=== Direction 1 ===
From the court opinion, return the stretch from "Facts and Procedural" through "pay child support.".
=== Direction 2 ===
Answer these questions using the court opinion:
(a) Which court does the mother want directed to grant her motion to dismiss?
(b) On what date and in what state was the child born?
(c) On what date did the Coffee Juvenile Court enter its judgment?
=== Direction 3 ===
Continue the court opinion from the point where it stops.

=== Source ===
— Begin —

Cristy Bullard (“the mother”) petitions this court for a writ of mandamus directing the Coffee Circuit Court to grant her motion to dismiss a custody petition filed by Lee Walker (“the father”). We deny the petition.
Facts and Procedural History
The attachments to the mother’s mandamus petition reveal that the parties’ child, F.W. (“the child”), was born in Louisiana on November 10, 2008. On September 29, 2009, the district attorney’s office in Jefferson Parish, Louisiana, on behalf of the mother, initiated a proceeding under the Uniform Interstate Family Support Act, § 30-3A-101 et seq., Ala.Code 1975, seeking to establish the paternity of the child and child support. The affidavit attached to the “request” initiating the proceeding indicated that the child had resided in Louisiana since her birth. The proceeding was transferred to the Juvenile Court of Coffee County, where the father resides, and on December 18, 2009, the Coffee Juvenile Court entered a judgment that established the father’s paternity of the child and ordered him to pay child support.

— End —

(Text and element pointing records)
— Begin —

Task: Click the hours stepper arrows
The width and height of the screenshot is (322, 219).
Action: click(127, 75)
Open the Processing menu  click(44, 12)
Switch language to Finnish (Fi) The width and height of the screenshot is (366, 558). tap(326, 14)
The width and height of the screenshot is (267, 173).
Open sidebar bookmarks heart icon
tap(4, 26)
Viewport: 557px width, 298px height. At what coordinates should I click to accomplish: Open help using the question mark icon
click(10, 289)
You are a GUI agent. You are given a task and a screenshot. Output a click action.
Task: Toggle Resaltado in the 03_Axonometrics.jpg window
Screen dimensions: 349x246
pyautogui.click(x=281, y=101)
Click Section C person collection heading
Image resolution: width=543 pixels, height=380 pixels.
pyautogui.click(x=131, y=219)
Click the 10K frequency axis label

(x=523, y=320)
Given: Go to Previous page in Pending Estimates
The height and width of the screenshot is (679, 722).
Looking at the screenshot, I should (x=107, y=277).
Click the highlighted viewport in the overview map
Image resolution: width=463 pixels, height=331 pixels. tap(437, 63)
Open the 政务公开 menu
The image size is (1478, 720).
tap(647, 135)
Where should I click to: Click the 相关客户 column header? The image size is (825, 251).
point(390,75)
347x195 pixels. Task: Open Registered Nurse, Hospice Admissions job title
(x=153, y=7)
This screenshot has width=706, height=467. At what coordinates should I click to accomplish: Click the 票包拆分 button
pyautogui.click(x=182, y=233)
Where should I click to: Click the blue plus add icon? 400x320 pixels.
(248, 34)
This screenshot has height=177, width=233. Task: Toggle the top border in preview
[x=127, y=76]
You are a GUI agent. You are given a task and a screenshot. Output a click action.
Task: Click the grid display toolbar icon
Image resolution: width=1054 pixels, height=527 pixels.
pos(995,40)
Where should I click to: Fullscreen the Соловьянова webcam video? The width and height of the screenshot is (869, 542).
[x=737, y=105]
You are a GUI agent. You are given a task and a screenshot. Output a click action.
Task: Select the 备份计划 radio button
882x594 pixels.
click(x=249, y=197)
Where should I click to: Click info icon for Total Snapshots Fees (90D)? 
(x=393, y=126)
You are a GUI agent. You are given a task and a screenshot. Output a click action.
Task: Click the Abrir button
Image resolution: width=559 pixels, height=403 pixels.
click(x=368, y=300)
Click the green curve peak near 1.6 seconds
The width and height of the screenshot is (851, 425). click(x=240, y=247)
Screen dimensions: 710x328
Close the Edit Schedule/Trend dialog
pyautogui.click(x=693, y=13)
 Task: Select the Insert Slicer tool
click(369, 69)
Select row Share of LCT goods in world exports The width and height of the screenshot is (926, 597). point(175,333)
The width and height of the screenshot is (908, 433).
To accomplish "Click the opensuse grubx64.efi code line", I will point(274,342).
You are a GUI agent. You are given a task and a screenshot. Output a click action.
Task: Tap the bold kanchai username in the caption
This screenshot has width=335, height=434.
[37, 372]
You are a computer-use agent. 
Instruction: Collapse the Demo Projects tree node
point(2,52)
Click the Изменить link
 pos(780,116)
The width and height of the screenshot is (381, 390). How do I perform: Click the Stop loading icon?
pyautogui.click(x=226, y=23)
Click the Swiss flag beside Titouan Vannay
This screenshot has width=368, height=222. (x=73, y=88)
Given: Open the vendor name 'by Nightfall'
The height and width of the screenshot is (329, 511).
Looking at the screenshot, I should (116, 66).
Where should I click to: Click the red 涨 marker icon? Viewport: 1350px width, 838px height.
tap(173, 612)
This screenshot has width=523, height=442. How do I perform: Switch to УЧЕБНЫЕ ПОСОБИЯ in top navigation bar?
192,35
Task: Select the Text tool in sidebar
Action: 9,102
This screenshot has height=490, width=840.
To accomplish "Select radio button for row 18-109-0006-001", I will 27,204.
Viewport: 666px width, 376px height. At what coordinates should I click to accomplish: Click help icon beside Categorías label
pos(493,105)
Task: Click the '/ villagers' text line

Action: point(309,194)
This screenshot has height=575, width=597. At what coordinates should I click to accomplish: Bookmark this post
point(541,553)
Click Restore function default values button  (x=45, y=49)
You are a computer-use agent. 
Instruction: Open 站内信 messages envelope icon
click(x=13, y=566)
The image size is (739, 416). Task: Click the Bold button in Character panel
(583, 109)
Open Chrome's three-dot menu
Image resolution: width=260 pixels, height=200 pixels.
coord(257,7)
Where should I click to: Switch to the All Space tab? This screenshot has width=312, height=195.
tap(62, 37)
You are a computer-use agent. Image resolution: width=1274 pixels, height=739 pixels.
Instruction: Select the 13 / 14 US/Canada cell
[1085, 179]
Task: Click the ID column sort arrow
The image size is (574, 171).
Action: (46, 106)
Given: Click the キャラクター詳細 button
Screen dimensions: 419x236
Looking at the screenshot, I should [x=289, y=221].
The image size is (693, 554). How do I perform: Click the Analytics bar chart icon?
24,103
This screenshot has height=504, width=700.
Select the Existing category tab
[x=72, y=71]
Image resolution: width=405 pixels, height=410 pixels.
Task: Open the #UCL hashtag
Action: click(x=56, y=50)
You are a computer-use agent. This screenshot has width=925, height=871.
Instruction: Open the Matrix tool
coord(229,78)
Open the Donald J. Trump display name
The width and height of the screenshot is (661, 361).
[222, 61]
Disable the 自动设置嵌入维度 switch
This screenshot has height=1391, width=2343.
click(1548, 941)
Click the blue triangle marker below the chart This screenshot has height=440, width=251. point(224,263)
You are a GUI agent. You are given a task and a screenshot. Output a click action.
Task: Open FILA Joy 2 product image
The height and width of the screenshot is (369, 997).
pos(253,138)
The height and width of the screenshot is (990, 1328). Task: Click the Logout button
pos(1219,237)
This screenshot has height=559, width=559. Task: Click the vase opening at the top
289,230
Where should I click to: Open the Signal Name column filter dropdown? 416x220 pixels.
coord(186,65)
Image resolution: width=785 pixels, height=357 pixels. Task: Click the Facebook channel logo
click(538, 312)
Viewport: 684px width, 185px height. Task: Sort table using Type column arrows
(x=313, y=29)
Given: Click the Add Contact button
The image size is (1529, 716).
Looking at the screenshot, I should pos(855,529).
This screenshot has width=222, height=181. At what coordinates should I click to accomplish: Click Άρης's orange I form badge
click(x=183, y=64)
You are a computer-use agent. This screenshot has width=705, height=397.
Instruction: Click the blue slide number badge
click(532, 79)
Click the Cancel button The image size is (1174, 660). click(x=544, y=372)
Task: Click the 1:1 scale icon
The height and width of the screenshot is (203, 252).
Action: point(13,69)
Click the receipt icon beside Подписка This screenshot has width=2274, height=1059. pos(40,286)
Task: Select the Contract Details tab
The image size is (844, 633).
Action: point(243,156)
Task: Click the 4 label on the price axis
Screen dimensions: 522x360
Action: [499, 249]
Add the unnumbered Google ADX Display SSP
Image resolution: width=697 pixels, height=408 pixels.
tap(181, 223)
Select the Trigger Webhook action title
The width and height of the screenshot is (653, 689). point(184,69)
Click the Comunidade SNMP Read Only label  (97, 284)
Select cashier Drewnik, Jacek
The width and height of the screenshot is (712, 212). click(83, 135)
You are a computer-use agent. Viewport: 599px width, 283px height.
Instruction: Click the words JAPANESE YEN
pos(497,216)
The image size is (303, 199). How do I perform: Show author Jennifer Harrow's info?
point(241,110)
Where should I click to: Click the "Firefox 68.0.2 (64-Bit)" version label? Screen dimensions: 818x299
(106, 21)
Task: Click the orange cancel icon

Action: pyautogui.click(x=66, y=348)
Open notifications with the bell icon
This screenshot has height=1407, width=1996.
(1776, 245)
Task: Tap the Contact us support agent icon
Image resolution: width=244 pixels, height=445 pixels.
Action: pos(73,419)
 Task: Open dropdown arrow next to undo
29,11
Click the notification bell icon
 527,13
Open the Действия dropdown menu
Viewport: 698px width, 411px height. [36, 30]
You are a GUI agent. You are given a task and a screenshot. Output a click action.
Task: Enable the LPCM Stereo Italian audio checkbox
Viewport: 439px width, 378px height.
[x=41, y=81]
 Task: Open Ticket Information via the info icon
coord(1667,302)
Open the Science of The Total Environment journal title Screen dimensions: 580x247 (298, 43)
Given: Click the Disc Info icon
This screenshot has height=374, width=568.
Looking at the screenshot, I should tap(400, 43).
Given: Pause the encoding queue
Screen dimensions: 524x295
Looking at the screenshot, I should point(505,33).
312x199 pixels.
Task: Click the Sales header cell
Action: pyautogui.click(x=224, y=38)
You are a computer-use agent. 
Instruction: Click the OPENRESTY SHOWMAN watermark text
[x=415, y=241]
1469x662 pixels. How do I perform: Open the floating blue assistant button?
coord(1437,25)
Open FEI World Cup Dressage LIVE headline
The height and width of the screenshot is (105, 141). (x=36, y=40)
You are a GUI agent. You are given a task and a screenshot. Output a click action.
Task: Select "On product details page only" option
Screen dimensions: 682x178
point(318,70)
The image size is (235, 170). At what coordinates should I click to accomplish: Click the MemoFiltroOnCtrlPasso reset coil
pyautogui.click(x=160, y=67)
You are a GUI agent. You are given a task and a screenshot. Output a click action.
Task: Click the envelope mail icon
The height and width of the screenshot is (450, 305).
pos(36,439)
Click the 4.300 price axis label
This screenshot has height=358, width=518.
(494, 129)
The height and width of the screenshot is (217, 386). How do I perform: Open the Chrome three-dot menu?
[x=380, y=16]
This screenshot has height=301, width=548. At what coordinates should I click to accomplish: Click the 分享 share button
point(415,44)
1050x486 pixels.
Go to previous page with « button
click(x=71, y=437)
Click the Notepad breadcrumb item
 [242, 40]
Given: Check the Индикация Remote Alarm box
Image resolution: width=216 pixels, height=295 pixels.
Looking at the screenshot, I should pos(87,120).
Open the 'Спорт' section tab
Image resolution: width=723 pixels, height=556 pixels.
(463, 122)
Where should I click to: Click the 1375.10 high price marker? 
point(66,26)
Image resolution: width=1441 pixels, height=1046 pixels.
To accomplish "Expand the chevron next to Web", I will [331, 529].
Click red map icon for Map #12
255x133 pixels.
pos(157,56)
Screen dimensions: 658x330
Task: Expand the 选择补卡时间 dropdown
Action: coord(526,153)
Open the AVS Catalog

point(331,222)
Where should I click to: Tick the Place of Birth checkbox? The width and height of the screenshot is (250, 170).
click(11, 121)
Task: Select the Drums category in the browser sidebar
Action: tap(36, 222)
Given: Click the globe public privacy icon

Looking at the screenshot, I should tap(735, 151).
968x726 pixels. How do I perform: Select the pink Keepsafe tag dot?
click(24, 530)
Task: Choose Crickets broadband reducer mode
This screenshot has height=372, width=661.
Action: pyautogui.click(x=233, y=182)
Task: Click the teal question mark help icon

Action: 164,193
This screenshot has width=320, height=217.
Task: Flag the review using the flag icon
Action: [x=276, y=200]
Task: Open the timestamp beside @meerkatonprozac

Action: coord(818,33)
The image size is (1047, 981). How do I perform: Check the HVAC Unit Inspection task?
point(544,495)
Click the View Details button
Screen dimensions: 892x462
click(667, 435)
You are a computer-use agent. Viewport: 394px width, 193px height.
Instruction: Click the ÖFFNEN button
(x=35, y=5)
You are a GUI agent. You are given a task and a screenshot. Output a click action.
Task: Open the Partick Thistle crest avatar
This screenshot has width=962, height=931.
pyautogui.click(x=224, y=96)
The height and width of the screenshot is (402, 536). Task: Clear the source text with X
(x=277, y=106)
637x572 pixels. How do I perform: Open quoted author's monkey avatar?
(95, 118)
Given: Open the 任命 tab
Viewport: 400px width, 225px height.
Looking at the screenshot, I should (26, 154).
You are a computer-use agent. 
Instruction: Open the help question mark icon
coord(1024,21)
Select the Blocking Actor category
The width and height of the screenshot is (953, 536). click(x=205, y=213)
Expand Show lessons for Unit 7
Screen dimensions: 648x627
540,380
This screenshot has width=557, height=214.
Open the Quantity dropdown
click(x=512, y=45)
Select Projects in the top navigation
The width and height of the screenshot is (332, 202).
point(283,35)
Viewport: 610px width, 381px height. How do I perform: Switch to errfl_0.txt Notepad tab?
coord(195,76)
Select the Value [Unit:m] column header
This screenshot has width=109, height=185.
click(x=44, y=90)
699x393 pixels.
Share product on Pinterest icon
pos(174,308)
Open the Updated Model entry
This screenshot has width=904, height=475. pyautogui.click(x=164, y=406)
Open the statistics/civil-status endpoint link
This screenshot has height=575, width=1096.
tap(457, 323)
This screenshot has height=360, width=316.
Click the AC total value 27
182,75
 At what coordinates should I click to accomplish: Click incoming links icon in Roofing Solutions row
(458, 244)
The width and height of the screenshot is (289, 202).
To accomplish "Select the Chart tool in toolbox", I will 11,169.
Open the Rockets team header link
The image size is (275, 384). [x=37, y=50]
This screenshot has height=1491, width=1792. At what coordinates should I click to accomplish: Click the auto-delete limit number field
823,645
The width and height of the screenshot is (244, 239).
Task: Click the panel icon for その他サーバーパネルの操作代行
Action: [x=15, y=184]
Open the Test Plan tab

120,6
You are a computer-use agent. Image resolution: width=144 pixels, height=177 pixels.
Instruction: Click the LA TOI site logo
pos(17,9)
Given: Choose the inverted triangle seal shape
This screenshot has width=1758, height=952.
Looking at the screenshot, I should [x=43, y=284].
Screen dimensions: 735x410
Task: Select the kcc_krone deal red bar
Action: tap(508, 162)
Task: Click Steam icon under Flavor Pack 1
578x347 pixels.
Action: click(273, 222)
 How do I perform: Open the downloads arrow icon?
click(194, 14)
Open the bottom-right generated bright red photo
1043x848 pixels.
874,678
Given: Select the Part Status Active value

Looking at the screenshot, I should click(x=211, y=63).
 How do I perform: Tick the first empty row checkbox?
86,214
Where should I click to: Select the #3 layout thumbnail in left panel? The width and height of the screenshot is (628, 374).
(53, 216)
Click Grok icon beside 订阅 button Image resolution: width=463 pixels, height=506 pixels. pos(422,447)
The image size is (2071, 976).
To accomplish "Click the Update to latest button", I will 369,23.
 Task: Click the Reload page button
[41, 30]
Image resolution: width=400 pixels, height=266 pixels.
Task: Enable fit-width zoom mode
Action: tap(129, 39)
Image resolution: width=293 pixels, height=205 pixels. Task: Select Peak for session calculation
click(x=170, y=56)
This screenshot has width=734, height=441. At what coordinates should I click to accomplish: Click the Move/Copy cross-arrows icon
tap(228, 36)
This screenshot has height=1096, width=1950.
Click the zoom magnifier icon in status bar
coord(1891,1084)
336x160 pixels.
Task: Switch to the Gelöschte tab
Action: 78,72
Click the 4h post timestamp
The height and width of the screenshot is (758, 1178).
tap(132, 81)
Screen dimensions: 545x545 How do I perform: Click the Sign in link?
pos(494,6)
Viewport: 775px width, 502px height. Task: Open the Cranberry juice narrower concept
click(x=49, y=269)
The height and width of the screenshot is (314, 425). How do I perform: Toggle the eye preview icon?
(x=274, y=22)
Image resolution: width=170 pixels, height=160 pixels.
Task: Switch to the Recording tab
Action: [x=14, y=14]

— End —

=== Exercise answer 1 ===
Facts and Procedural History
The attachments to the mother’s mandamus petition reveal that the parties’ child, F.W. (“the child”), was born in Louisiana on November 10, 2008. On September 29, 2009, the district attorney’s office in Jefferson Parish, Louisiana, on behalf of the mother, initiated a proceeding under the Uniform Interstate Family Support Act, § 30-3A-101 et seq., Ala.Code 1975, seeking to establish the paternity of the child and child support. The affidavit attached to the “request” initiating the proceeding indicated that the child had resided in Louisiana since her birth. The proceeding was transferred to the Juvenile Court of Coffee County, where the father resides, and on December 18, 2009, the Coffee Juvenile Court entered a judgment that established the father’s paternity of the child and ordered him to pay child support.

=== Exercise answer 2 ===
(a) The Coffee Circuit Court
(b) November 10, 2008, in Louisiana
(c) December 18, 2009

=== Exercise answer 3 ===
On July 11, 2012, the father filed a petition in the Coffee Circuit Court (“the Alabama court”), seeking custody of the child. He alleged that the child “has resided” in Louisiana and that there is “an ongoing investigation by the New Orleans Police Department in regard to possible sexual abuse of the minor child while residing in [the mother’s] home, and [that] the Detective heading up the investigation in the New Orleans Police Department has instructed [the father] not to return the child [to the mother].” On July 17, 2012, the mother filed a petition for custody in the 24th District Judicial Court of Jefferson Parish, Louisiana (“the Louisiana Court”); the mother’s petition was set for a hearing. On July 27, 2012, the Alabama court awarded “temporary” custody of the child to the father. On August 8, 2012, the Louisiana court ordered the child to be returned to the custody of the mother. On September 10, 2012, the mother filed in the Alabama court a motion to dismiss the father’s petition for lack of jurisdiction; the Alabama court denied that motion on January 29, 2013. The mother timely sought mandamus relief.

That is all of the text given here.